**WHAT THIS TASK INVOLVES**
Every record below is to be repeated exactly, with the pictures left out.

**THE DATA**
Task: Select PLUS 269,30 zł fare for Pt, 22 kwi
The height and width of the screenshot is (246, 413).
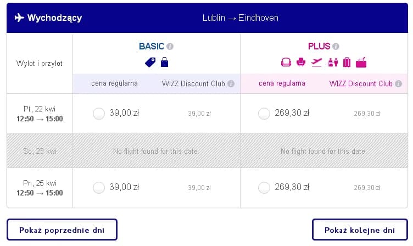Action: pos(264,114)
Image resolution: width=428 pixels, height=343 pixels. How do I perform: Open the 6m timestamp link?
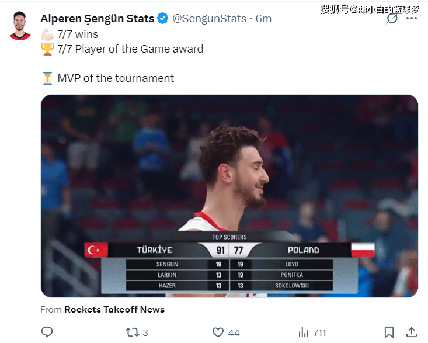pyautogui.click(x=263, y=19)
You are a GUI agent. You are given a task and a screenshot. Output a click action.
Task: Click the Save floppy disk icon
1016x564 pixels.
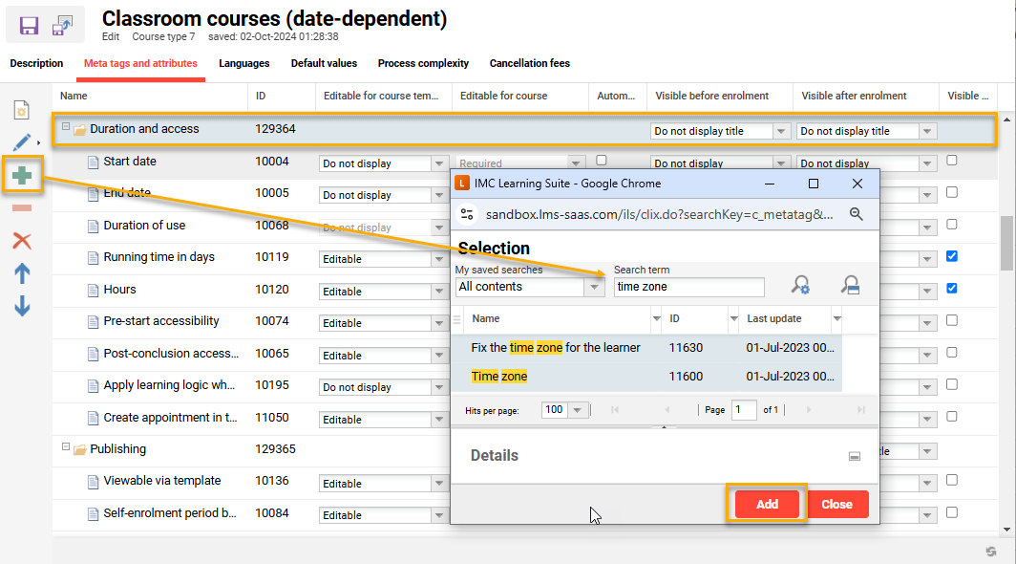pyautogui.click(x=29, y=26)
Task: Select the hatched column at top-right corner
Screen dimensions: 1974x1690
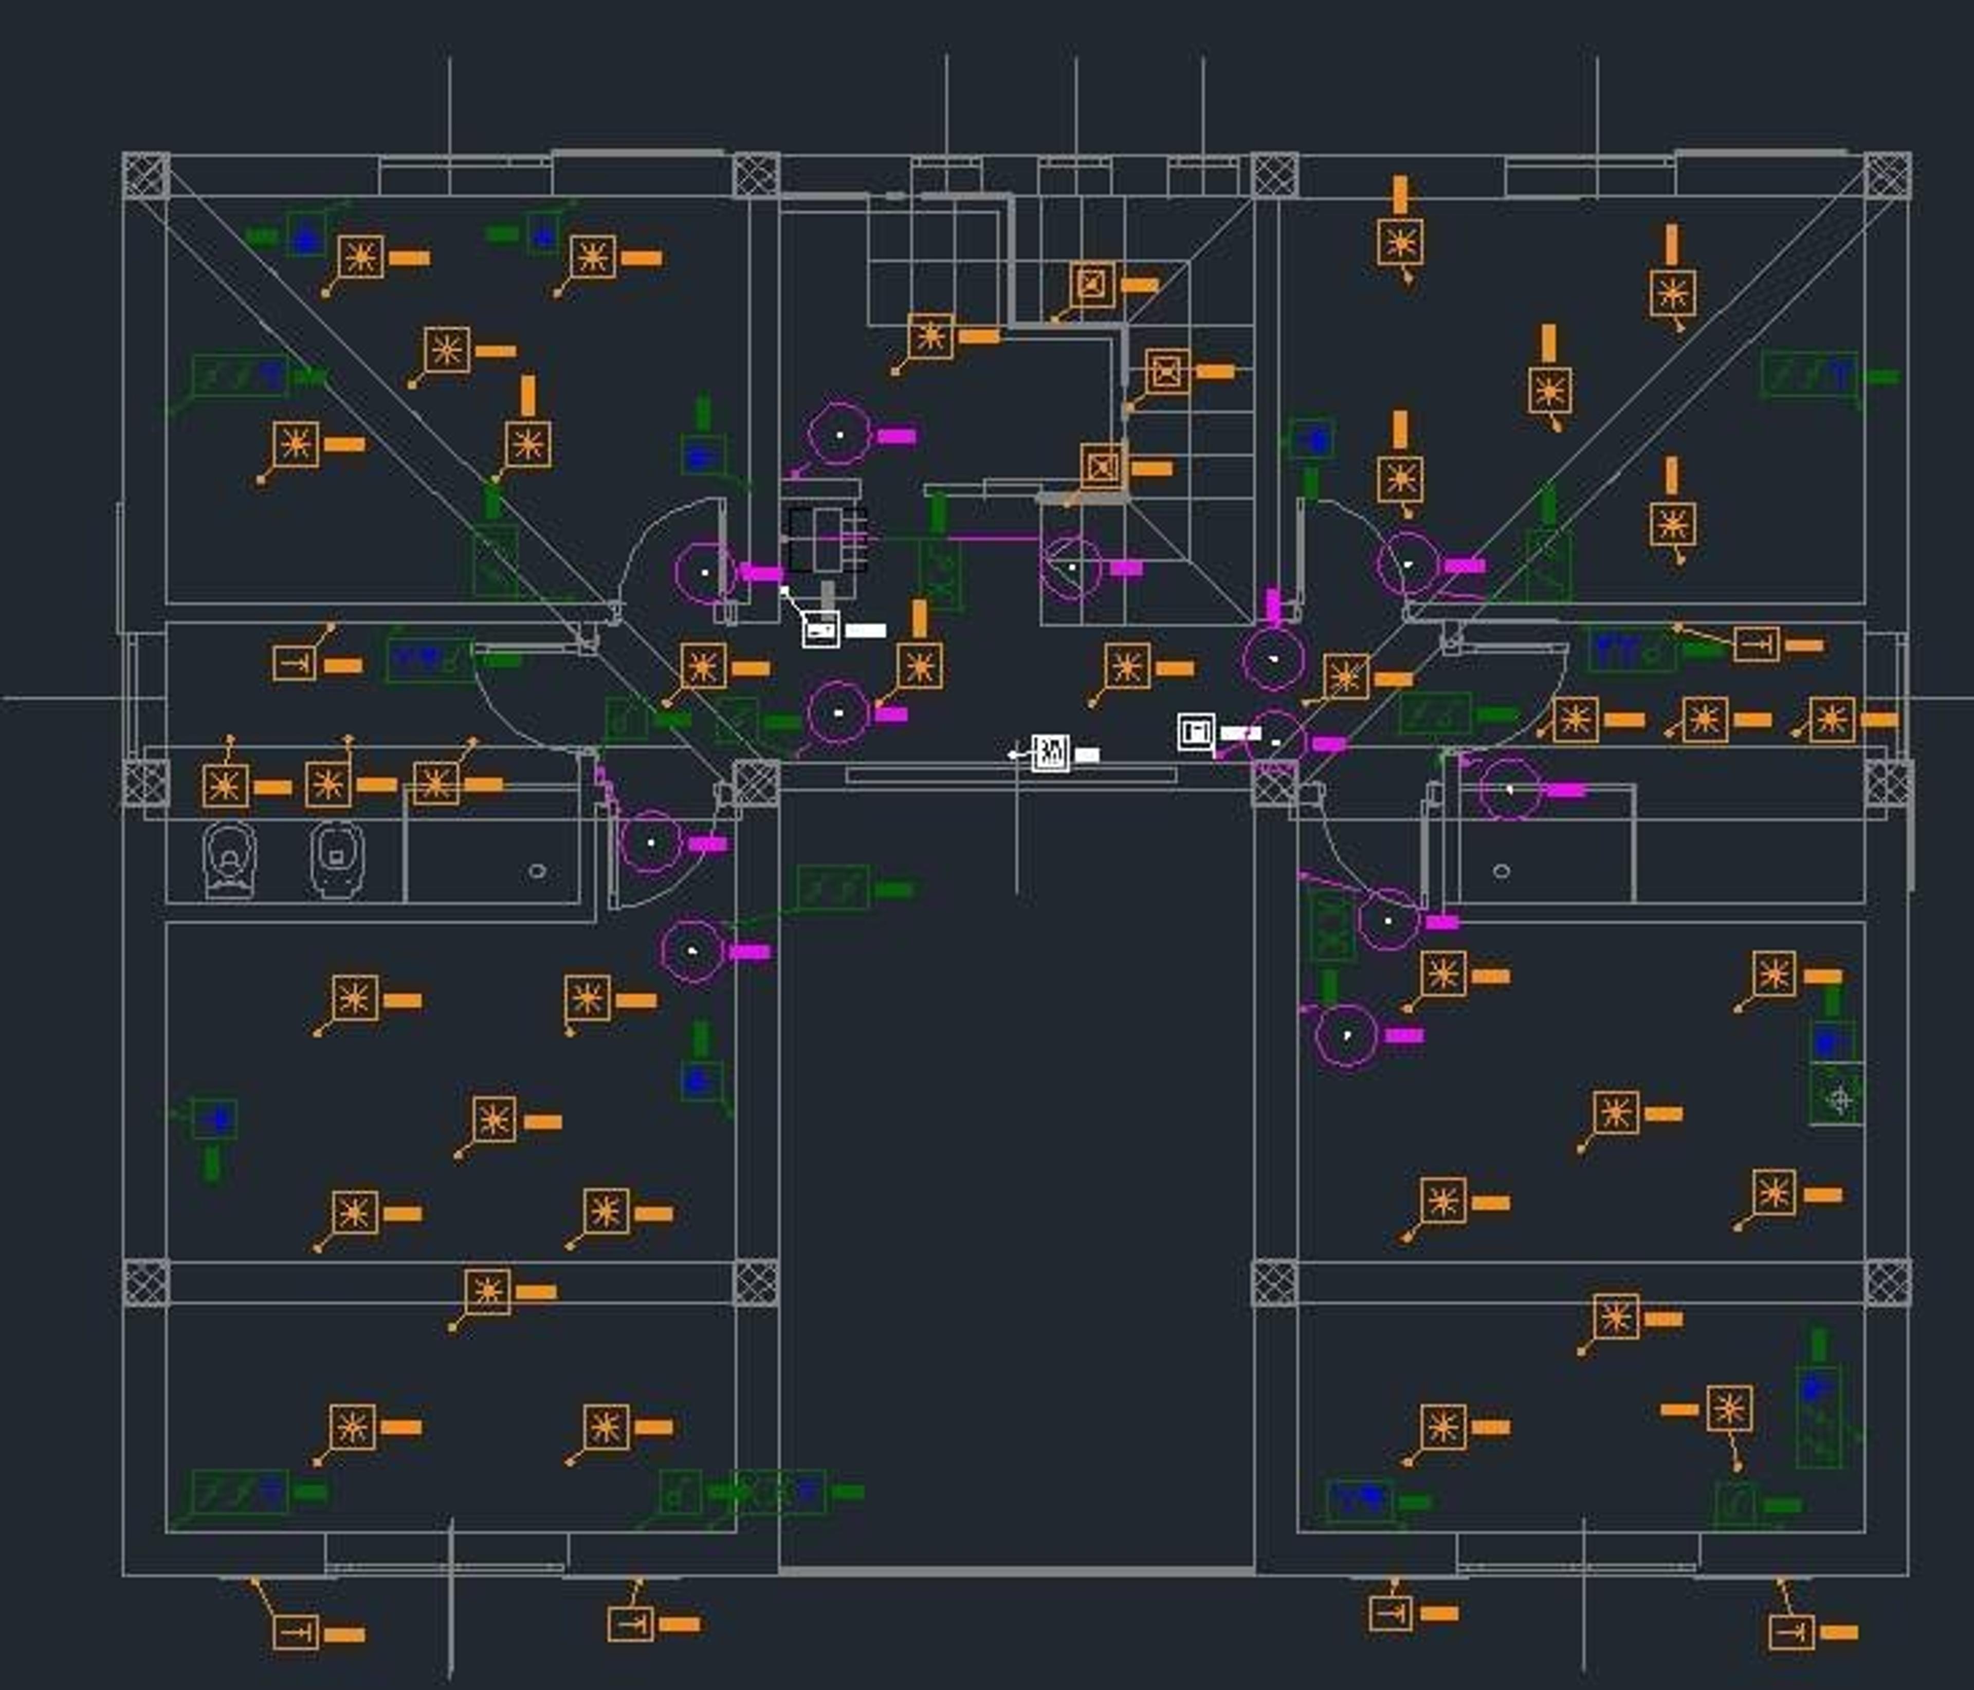Action: point(1887,176)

**ANSWER BOX**
Task: Select PLUS 269,30 zł fare for Pt, 22 kwi
The height and width of the screenshot is (246, 413).
Action: pos(264,114)
Image resolution: width=428 pixels, height=343 pixels. How do I perform: Open the 6m timestamp link?
pyautogui.click(x=263, y=19)
You are a GUI agent. You are given a task and a screenshot. Output a click action.
Task: Click the Save floppy disk icon
1016x564 pixels.
pyautogui.click(x=29, y=26)
Task: Select the hatched column at top-right corner
Screen dimensions: 1974x1690
Action: point(1887,176)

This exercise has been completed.